**The records**.

'''

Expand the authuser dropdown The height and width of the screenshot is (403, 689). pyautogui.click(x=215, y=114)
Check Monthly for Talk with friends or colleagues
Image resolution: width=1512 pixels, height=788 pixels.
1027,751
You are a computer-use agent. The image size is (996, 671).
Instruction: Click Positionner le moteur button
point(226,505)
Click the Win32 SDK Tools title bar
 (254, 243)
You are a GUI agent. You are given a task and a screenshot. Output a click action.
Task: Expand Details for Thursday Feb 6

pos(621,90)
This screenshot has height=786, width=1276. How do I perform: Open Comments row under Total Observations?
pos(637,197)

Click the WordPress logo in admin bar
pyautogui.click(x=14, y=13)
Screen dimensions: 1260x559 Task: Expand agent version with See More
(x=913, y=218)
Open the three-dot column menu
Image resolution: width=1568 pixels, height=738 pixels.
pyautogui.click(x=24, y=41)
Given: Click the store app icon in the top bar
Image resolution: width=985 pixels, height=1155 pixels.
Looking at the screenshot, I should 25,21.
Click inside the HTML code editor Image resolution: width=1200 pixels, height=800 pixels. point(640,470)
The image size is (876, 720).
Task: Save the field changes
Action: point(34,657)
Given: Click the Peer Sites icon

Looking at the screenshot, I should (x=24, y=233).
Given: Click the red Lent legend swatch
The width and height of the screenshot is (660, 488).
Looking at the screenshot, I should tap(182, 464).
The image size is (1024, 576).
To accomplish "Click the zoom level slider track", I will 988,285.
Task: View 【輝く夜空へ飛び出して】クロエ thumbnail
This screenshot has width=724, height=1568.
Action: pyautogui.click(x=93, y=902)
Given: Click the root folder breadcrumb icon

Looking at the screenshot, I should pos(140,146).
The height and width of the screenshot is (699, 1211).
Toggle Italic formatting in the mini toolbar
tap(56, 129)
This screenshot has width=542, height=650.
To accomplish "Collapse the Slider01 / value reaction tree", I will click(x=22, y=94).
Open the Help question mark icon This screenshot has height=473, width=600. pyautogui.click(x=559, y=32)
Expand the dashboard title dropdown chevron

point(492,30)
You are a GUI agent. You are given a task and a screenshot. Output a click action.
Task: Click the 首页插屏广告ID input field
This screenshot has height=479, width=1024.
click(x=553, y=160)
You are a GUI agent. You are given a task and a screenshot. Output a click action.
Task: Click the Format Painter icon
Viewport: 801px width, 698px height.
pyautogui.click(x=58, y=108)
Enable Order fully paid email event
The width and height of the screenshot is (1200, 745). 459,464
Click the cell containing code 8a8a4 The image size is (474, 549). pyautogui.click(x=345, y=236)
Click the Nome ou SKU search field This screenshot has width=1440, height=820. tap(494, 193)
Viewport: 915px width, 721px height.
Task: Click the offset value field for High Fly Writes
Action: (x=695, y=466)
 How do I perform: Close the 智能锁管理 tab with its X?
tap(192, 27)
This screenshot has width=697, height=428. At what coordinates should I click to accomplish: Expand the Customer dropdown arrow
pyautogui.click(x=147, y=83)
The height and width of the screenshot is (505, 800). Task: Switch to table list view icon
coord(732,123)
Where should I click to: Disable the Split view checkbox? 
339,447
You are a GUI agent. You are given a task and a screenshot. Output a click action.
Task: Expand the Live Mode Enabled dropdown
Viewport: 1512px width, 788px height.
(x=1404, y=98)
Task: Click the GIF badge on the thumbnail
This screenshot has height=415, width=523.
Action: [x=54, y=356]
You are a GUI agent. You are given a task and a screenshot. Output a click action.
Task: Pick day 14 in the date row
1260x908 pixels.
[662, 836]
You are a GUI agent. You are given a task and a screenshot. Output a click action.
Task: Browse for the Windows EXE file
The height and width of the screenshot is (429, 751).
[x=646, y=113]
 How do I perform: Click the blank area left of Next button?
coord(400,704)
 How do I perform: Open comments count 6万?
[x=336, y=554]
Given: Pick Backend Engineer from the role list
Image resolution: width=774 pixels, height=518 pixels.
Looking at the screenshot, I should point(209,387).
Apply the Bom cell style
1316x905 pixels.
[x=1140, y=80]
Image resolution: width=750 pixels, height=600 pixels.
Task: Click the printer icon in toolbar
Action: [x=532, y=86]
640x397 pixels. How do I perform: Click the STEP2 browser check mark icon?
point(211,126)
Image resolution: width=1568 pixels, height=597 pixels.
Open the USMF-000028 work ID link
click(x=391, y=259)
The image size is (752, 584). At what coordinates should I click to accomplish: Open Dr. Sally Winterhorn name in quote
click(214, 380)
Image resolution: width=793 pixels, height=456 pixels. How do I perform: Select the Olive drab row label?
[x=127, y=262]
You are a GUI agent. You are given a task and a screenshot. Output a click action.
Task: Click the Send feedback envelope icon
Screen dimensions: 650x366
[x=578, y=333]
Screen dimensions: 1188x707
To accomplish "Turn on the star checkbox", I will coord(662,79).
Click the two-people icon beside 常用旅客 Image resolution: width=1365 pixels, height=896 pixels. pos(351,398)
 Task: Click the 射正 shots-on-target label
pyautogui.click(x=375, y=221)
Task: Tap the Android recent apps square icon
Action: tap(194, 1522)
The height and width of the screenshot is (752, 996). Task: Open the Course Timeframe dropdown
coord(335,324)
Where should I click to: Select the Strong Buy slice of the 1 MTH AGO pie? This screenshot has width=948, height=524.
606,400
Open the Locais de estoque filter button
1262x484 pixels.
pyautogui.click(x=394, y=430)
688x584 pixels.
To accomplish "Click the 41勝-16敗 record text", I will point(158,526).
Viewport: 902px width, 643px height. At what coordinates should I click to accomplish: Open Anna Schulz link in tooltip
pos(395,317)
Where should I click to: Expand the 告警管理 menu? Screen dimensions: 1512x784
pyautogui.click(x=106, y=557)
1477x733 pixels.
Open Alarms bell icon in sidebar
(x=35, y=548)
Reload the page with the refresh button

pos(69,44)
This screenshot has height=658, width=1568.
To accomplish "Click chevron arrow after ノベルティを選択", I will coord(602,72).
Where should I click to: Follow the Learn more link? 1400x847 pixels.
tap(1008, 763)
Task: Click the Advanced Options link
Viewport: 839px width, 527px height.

'''

**Your task**. An exact copy of every line above is what this asks for.

**Your solution**.
Expand the authuser dropdown The height and width of the screenshot is (403, 689). pyautogui.click(x=215, y=114)
Check Monthly for Talk with friends or colleagues
Image resolution: width=1512 pixels, height=788 pixels.
1027,751
You are a computer-use agent. The image size is (996, 671).
Instruction: Click Positionner le moteur button
point(226,505)
Click the Win32 SDK Tools title bar
 (254, 243)
You are a GUI agent. You are given a task and a screenshot. Output a click action.
Task: Expand Details for Thursday Feb 6

pos(621,90)
This screenshot has height=786, width=1276. How do I perform: Open Comments row under Total Observations?
pos(637,197)

Click the WordPress logo in admin bar
pyautogui.click(x=14, y=13)
Screen dimensions: 1260x559 Task: Expand agent version with See More
(x=913, y=218)
Open the three-dot column menu
Image resolution: width=1568 pixels, height=738 pixels.
pyautogui.click(x=24, y=41)
Given: Click the store app icon in the top bar
Image resolution: width=985 pixels, height=1155 pixels.
Looking at the screenshot, I should 25,21.
Click inside the HTML code editor Image resolution: width=1200 pixels, height=800 pixels. point(640,470)
The image size is (876, 720).
Task: Save the field changes
Action: point(34,657)
Given: Click the Peer Sites icon

Looking at the screenshot, I should (x=24, y=233).
Given: Click the red Lent legend swatch
The width and height of the screenshot is (660, 488).
Looking at the screenshot, I should tap(182, 464).
The image size is (1024, 576).
To accomplish "Click the zoom level slider track", I will 988,285.
Task: View 【輝く夜空へ飛び出して】クロエ thumbnail
This screenshot has width=724, height=1568.
Action: pyautogui.click(x=93, y=902)
Given: Click the root folder breadcrumb icon

Looking at the screenshot, I should pos(140,146).
The height and width of the screenshot is (699, 1211).
Toggle Italic formatting in the mini toolbar
tap(56, 129)
This screenshot has width=542, height=650.
To accomplish "Collapse the Slider01 / value reaction tree", I will click(x=22, y=94).
Open the Help question mark icon This screenshot has height=473, width=600. pyautogui.click(x=559, y=32)
Expand the dashboard title dropdown chevron

point(492,30)
You are a GUI agent. You are given a task and a screenshot. Output a click action.
Task: Click the 首页插屏广告ID input field
This screenshot has height=479, width=1024.
click(x=553, y=160)
You are a GUI agent. You are given a task and a screenshot. Output a click action.
Task: Click the Format Painter icon
Viewport: 801px width, 698px height.
pyautogui.click(x=58, y=108)
Enable Order fully paid email event
The width and height of the screenshot is (1200, 745). 459,464
Click the cell containing code 8a8a4 The image size is (474, 549). pyautogui.click(x=345, y=236)
Click the Nome ou SKU search field This screenshot has width=1440, height=820. tap(494, 193)
Viewport: 915px width, 721px height.
Task: Click the offset value field for High Fly Writes
Action: (x=695, y=466)
 How do I perform: Close the 智能锁管理 tab with its X?
tap(192, 27)
This screenshot has width=697, height=428. At what coordinates should I click to accomplish: Expand the Customer dropdown arrow
pyautogui.click(x=147, y=83)
The height and width of the screenshot is (505, 800). Task: Switch to table list view icon
coord(732,123)
Where should I click to: Disable the Split view checkbox? 
339,447
You are a GUI agent. You are given a task and a screenshot. Output a click action.
Task: Expand the Live Mode Enabled dropdown
Viewport: 1512px width, 788px height.
(x=1404, y=98)
Task: Click the GIF badge on the thumbnail
This screenshot has height=415, width=523.
Action: [x=54, y=356]
You are a GUI agent. You are given a task and a screenshot. Output a click action.
Task: Pick day 14 in the date row
1260x908 pixels.
[662, 836]
You are a GUI agent. You are given a task and a screenshot. Output a click action.
Task: Browse for the Windows EXE file
The height and width of the screenshot is (429, 751).
[x=646, y=113]
 How do I perform: Click the blank area left of Next button?
coord(400,704)
 How do I perform: Open comments count 6万?
[x=336, y=554]
Given: Pick Backend Engineer from the role list
Image resolution: width=774 pixels, height=518 pixels.
Looking at the screenshot, I should point(209,387).
Apply the Bom cell style
1316x905 pixels.
[x=1140, y=80]
Image resolution: width=750 pixels, height=600 pixels.
Task: Click the printer icon in toolbar
Action: [x=532, y=86]
640x397 pixels. How do I perform: Click the STEP2 browser check mark icon?
point(211,126)
Image resolution: width=1568 pixels, height=597 pixels.
Open the USMF-000028 work ID link
click(x=391, y=259)
The image size is (752, 584). At what coordinates should I click to accomplish: Open Dr. Sally Winterhorn name in quote
click(214, 380)
Image resolution: width=793 pixels, height=456 pixels. How do I perform: Select the Olive drab row label?
[x=127, y=262]
You are a GUI agent. You are given a task and a screenshot. Output a click action.
Task: Click the Send feedback envelope icon
Screen dimensions: 650x366
[x=578, y=333]
Screen dimensions: 1188x707
To accomplish "Turn on the star checkbox", I will coord(662,79).
Click the two-people icon beside 常用旅客 Image resolution: width=1365 pixels, height=896 pixels. pos(351,398)
 Task: Click the 射正 shots-on-target label
pyautogui.click(x=375, y=221)
Task: Tap the Android recent apps square icon
Action: tap(194, 1522)
The height and width of the screenshot is (752, 996). Task: Open the Course Timeframe dropdown
coord(335,324)
Where should I click to: Select the Strong Buy slice of the 1 MTH AGO pie? This screenshot has width=948, height=524.
606,400
Open the Locais de estoque filter button
1262x484 pixels.
pyautogui.click(x=394, y=430)
688x584 pixels.
To accomplish "Click the 41勝-16敗 record text", I will point(158,526).
Viewport: 902px width, 643px height. At what coordinates should I click to accomplish: Open Anna Schulz link in tooltip
pos(395,317)
Where should I click to: Expand the 告警管理 menu? Screen dimensions: 1512x784
pyautogui.click(x=106, y=557)
1477x733 pixels.
Open Alarms bell icon in sidebar
(x=35, y=548)
Reload the page with the refresh button

pos(69,44)
This screenshot has height=658, width=1568.
To accomplish "Click chevron arrow after ノベルティを選択", I will coord(602,72).
Where should I click to: Follow the Learn more link? 1400x847 pixels.
tap(1008, 763)
Task: Click the Advanced Options link
Viewport: 839px width, 527px height.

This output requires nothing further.